His work has been exhibited largely in group exhibitions across the United States, with international showings at the Schwules Museum in Berlin and Kunsthal kAdE. His first major solo exhibition, Gravity Pleasure Switchback opened at Gallery 400 in Summer of 2023. He has completed residencies at Skowhegan School of Painting and Sculpture (2022), The Bemis Center for Contemporary Art (2021/2024), Chicago Artists Coalition (2018), and the Fire Island Artist Residency (2016). Most recently he was awarded the Creative Visionary Grant from the Black Artists & Designer Guild (2023) for his Project S.E.X Firm - Charging Port (now titled Maroon/z). Woods-Morrow holds a Schiller Family Assistant Professorship in Race in Art and Design and teaches sculpture, painting, and textiles at the Rhode Island School of Design.

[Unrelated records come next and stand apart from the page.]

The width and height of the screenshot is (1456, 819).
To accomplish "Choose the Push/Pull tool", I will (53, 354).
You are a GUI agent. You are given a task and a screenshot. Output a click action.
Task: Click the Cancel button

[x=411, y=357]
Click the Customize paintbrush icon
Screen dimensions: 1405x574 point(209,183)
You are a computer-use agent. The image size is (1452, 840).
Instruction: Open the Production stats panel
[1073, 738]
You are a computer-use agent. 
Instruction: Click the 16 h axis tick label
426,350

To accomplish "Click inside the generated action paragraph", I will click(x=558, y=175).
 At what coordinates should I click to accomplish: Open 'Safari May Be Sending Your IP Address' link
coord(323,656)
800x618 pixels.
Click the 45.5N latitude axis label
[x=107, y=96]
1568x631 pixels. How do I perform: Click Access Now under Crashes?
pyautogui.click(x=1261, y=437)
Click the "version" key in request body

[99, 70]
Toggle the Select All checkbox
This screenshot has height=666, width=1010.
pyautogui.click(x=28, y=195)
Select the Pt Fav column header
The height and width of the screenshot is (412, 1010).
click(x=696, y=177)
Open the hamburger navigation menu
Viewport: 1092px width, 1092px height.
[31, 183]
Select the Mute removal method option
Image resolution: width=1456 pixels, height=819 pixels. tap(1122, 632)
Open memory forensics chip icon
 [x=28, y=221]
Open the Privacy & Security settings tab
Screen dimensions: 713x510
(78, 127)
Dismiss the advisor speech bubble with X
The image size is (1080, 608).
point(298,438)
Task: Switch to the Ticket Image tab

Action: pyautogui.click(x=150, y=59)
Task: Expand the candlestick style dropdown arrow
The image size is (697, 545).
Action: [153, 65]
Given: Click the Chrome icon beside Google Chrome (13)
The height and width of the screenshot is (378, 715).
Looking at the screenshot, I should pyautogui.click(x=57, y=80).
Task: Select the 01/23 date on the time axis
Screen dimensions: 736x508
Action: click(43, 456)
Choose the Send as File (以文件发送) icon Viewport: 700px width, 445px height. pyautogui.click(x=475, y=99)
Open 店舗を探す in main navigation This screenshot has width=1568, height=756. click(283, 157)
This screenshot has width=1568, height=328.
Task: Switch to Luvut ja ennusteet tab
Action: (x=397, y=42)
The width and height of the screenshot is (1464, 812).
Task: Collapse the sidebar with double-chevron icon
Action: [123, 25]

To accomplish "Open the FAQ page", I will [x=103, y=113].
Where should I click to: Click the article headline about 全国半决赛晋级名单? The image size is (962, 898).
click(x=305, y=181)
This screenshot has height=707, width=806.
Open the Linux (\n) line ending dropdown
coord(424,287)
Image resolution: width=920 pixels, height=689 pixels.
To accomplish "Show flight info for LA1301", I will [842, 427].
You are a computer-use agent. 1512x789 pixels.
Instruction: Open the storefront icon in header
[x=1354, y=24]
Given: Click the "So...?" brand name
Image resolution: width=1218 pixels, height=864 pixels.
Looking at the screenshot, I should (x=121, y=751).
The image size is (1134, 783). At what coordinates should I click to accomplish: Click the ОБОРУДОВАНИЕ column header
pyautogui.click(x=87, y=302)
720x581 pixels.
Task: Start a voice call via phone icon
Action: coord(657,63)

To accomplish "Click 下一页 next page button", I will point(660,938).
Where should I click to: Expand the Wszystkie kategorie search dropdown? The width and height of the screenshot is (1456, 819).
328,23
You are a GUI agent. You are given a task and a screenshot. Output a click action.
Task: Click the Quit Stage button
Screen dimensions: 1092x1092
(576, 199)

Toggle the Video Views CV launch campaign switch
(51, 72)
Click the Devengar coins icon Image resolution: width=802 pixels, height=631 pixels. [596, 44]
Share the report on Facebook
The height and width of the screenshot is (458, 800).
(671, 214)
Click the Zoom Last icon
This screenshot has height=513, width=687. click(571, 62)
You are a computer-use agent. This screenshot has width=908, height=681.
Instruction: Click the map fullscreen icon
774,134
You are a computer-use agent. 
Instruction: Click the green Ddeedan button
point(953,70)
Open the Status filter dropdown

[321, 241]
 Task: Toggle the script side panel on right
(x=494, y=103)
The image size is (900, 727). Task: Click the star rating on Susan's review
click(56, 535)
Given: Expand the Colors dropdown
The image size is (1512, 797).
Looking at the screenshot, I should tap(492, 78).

How do we memorialize an event that is ongoing?, 2022. Used mattresses, various natural stains, subwoofer, wake work. Photo courtesy of the artist.

There are other ways of remembering the past than speaking on it, 2023. Rusted steel bedframe, neon lights & transformers, water from the Atlantic, glass infused with a portion of the Wendy's where Rayshard Brooks was murdered, stage light with stand and sunset filter with hand-traced drawing of a sunset, milk crates, time occurring unnaturally, believing in the possibility of a safe future. Photo courtesy of the artist.

Maroon/z, 2024. Interface and archive prototype. Photo courtesy of the artist.

I Believe in the Future of Small Countries, for Performatorium, 2024. Photo courtesy of the artist.

Southern Drift I > a beacon to true north, 2023. Glass infused with a portion of the Wendy's where Rayshard Brooks was murdered, complicated feelings, the artist's bodily fluids, wake work. Photo courtesy of the artist.